◆ Data for this task:
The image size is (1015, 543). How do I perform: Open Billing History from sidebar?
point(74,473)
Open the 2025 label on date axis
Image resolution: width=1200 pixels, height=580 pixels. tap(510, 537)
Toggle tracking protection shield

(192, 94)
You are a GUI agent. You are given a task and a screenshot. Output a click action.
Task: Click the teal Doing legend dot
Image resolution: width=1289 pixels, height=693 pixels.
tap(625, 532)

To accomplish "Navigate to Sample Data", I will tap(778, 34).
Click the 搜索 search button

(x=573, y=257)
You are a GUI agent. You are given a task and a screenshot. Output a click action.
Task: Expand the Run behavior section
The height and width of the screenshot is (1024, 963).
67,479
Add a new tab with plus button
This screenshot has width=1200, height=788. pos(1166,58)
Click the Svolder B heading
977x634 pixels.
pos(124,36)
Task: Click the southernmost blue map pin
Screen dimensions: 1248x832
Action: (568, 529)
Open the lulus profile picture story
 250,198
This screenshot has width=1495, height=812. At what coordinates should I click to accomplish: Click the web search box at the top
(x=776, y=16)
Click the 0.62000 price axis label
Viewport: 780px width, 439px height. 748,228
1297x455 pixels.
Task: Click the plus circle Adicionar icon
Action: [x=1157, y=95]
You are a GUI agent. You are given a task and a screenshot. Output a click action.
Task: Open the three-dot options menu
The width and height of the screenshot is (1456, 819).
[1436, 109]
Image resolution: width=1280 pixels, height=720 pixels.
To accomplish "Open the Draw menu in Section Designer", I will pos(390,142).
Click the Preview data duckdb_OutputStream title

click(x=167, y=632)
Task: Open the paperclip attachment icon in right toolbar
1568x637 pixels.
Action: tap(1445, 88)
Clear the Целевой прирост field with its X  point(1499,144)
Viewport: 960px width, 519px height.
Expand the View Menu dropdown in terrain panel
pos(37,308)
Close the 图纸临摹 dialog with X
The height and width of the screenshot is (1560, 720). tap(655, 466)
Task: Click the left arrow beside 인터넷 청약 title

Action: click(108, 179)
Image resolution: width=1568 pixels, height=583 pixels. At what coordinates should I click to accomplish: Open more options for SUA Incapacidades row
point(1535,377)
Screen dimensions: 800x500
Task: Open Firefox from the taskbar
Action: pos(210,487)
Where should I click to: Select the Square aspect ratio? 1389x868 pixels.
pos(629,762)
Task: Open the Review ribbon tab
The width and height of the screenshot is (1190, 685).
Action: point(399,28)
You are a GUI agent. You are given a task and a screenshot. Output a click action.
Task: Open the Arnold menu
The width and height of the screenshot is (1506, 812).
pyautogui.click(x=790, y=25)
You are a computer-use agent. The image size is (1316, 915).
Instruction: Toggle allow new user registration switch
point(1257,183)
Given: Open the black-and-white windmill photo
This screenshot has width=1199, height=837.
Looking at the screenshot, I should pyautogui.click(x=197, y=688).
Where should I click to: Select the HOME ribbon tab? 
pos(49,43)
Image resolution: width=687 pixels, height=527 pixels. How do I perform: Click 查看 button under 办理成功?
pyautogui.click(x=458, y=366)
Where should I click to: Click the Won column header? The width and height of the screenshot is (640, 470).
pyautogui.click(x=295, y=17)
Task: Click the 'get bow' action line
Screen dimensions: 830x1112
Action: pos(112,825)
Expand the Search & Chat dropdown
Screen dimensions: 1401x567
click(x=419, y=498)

◆ Written request: Return verbatim the rows above, from the line containing "Close the 图纸临摹 dialog with X" through the line containing "Action: point(399,28)", inclusive.

◆ Result of the exercise:
Close the 图纸临摹 dialog with X
The height and width of the screenshot is (1560, 720). tap(655, 466)
Task: Click the left arrow beside 인터넷 청약 title

Action: click(108, 179)
Image resolution: width=1568 pixels, height=583 pixels. At what coordinates should I click to accomplish: Open more options for SUA Incapacidades row
point(1535,377)
Screen dimensions: 800x500
Task: Open Firefox from the taskbar
Action: pos(210,487)
Where should I click to: Select the Square aspect ratio? 1389x868 pixels.
pos(629,762)
Task: Open the Review ribbon tab
The width and height of the screenshot is (1190, 685).
Action: point(399,28)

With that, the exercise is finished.